→ **What you have to do**
Retype, word for word, each line between the lines holding "Open DevTools settings" and "This screenshot has height=800, width=915.", inclusive, and leave the rest of the data alone.

━━━ Records to process ━━━

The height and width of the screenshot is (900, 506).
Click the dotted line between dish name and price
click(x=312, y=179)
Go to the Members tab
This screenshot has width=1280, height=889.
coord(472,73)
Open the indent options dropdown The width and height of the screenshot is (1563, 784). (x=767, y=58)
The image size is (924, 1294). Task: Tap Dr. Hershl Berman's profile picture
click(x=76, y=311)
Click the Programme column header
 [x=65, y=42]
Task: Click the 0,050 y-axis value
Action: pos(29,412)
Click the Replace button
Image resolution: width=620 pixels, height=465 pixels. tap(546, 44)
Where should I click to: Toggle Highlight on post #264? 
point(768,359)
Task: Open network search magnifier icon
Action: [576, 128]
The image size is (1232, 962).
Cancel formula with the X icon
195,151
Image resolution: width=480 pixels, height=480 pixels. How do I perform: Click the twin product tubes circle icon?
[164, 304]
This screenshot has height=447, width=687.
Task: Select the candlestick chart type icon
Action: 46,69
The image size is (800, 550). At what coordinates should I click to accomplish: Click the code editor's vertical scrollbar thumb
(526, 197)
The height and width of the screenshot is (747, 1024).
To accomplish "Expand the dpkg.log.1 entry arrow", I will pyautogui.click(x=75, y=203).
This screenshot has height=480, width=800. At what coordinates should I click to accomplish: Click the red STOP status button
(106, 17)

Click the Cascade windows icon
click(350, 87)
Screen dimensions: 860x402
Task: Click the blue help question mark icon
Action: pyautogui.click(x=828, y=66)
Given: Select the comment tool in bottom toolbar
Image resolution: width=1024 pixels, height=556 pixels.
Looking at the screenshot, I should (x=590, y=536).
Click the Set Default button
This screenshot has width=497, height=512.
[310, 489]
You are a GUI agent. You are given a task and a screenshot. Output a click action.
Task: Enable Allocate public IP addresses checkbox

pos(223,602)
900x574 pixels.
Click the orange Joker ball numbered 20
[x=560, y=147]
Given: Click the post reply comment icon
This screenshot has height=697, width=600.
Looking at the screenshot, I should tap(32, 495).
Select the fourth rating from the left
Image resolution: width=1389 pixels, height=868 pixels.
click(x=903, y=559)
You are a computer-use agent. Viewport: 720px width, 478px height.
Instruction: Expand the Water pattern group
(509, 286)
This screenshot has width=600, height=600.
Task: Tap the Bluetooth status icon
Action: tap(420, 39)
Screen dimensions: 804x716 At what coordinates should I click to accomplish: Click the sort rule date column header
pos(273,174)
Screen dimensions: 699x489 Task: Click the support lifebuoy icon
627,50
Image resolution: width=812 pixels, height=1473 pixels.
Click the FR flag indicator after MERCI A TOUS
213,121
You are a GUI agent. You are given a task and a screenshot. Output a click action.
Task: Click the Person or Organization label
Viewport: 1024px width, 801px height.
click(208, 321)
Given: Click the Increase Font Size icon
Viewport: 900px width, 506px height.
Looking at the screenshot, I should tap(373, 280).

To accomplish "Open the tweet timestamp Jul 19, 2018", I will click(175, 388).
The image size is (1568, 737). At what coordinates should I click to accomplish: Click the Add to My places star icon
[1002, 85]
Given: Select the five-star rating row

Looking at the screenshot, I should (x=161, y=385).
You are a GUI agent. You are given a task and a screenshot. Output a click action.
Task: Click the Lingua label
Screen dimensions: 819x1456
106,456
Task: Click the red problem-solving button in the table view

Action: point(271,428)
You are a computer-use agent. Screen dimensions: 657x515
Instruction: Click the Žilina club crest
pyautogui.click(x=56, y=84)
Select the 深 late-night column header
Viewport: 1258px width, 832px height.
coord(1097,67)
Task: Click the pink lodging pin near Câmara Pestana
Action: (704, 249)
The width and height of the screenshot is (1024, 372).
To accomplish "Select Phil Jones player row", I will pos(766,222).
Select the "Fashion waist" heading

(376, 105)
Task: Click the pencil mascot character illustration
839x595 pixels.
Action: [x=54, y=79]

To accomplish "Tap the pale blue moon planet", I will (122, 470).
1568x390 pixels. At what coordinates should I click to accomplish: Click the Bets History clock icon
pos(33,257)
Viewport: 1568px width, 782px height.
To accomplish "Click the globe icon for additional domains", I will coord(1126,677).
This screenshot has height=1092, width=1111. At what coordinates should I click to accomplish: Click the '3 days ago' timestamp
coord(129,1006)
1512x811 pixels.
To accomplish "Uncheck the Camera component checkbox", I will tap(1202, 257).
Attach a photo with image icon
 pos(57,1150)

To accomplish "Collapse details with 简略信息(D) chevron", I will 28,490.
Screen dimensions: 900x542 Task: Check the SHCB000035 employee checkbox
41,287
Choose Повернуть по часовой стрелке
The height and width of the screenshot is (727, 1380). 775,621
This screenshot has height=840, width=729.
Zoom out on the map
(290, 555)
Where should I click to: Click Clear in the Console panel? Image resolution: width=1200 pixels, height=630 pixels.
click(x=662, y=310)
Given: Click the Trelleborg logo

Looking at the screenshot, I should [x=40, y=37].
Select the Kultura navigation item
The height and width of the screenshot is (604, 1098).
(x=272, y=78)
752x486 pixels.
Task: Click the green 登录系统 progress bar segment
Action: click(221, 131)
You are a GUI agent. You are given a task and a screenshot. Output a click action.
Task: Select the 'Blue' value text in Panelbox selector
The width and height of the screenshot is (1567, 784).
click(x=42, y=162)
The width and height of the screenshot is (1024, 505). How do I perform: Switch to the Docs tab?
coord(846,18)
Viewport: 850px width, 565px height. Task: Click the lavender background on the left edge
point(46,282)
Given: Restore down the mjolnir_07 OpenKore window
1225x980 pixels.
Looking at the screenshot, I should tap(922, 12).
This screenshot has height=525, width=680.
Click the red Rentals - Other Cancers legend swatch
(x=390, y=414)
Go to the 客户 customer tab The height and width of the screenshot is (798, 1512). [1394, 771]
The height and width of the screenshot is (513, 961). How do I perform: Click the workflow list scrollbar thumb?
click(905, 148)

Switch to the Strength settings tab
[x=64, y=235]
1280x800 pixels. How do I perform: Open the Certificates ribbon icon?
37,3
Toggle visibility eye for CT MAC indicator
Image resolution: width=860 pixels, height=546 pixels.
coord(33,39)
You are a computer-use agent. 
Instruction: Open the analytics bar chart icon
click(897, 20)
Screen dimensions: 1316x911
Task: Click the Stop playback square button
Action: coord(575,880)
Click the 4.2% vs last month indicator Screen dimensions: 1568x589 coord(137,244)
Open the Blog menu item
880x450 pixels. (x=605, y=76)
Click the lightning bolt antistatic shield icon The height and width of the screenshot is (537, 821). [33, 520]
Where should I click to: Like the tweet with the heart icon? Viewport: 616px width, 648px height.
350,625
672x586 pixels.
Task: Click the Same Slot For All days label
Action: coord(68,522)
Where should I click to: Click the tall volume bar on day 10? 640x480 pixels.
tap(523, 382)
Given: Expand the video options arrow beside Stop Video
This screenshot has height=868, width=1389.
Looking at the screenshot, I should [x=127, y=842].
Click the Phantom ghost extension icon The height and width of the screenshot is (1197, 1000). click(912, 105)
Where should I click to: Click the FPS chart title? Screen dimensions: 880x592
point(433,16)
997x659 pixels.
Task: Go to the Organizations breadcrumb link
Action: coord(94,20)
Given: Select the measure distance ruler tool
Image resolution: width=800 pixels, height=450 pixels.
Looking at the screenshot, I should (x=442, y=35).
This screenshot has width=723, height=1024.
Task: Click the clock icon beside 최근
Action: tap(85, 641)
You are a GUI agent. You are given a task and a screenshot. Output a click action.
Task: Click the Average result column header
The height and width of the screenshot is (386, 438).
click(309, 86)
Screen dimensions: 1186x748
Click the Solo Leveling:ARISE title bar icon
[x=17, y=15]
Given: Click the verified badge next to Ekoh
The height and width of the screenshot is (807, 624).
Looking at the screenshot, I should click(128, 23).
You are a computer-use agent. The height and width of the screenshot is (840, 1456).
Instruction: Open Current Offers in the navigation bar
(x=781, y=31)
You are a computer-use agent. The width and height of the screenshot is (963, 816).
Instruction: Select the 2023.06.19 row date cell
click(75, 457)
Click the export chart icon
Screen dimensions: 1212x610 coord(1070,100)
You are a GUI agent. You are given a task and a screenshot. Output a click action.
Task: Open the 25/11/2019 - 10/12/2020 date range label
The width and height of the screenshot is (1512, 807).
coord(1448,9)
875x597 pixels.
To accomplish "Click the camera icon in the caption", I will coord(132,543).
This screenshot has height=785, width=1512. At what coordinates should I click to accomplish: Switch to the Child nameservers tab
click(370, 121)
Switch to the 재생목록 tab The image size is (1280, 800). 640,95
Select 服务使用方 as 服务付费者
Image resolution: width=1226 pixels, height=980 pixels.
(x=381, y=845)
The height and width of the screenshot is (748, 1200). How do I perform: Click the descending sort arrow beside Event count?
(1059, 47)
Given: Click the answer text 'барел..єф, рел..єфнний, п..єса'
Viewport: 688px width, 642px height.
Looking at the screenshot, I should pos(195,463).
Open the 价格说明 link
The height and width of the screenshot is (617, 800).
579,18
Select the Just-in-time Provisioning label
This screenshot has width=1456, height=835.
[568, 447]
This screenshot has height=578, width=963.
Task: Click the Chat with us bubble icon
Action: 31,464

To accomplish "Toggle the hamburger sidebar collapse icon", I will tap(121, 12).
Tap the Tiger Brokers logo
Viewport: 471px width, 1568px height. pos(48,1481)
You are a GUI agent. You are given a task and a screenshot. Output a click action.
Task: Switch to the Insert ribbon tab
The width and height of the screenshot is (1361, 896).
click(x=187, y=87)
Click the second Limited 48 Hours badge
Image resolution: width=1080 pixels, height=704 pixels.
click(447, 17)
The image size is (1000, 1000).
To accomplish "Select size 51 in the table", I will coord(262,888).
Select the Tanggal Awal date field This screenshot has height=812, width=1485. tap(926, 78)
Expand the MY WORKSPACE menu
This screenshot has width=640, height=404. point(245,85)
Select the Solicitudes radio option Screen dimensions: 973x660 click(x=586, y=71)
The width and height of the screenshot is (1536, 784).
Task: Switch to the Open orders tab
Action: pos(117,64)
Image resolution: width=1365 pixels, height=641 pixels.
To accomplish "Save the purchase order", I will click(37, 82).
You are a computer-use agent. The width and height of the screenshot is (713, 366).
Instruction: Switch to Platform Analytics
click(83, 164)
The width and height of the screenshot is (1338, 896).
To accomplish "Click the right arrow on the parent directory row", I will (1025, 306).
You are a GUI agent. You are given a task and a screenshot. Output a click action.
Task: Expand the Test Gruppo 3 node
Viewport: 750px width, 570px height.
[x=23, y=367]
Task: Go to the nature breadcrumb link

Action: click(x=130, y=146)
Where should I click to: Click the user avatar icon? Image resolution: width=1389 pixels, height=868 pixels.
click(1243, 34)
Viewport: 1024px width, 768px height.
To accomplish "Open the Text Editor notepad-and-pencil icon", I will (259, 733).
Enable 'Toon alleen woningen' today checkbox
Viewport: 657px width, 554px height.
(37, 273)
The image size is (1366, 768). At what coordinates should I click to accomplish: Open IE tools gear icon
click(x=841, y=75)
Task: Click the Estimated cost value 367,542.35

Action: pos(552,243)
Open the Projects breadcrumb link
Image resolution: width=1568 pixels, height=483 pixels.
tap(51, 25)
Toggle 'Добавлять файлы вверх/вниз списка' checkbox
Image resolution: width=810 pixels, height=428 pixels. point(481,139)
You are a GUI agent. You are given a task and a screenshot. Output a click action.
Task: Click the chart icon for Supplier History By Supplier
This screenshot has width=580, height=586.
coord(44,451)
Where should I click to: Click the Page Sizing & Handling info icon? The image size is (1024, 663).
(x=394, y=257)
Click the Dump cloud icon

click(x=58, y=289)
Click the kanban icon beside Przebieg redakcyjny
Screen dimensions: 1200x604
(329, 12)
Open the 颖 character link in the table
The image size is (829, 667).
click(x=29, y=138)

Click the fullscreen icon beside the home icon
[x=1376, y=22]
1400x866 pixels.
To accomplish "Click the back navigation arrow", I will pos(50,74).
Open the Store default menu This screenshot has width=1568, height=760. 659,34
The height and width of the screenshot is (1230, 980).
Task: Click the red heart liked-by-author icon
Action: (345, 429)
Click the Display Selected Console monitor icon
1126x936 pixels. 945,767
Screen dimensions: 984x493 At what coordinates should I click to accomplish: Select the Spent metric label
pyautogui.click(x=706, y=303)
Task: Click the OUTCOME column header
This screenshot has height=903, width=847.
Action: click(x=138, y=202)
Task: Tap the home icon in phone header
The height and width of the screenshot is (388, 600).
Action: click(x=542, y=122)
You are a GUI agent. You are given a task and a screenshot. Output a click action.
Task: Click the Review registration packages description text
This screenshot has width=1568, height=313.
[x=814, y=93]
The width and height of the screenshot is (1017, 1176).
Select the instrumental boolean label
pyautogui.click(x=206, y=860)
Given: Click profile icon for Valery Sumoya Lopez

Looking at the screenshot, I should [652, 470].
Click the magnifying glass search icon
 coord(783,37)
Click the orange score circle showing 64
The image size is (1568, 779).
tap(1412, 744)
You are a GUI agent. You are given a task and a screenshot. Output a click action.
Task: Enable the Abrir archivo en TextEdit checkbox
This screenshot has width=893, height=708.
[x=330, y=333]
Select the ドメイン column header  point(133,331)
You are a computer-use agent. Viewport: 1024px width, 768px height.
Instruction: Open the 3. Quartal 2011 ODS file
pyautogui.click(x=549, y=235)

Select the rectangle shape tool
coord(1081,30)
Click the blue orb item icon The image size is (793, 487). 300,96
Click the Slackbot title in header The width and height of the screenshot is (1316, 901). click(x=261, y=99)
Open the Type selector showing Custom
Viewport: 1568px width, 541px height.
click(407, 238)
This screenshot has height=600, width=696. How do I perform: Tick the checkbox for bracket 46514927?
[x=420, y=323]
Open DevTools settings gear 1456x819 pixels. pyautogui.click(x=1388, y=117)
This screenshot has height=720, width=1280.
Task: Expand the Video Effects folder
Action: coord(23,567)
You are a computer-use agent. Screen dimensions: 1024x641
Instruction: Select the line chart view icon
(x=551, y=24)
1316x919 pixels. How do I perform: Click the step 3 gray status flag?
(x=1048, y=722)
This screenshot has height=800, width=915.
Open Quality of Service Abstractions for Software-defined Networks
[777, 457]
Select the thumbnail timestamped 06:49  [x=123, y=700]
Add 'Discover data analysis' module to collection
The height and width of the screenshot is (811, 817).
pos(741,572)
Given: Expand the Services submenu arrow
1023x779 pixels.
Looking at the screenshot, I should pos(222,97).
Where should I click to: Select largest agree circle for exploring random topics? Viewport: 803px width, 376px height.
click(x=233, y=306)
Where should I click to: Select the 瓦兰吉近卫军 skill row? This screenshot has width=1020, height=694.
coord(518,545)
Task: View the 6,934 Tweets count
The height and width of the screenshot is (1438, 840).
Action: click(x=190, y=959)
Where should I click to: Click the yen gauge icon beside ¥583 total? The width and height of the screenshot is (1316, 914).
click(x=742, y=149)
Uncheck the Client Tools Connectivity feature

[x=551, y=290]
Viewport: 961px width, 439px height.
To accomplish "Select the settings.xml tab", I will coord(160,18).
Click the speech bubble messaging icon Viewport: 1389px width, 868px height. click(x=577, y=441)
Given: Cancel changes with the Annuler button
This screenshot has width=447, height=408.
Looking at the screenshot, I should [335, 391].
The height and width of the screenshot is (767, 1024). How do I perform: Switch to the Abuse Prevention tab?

━━━

→ **Answer to the problem**
Open DevTools settings gear 1456x819 pixels. pyautogui.click(x=1388, y=117)
This screenshot has height=720, width=1280.
Task: Expand the Video Effects folder
Action: coord(23,567)
You are a computer-use agent. Screen dimensions: 1024x641
Instruction: Select the line chart view icon
(x=551, y=24)
1316x919 pixels. How do I perform: Click the step 3 gray status flag?
(x=1048, y=722)
This screenshot has height=800, width=915.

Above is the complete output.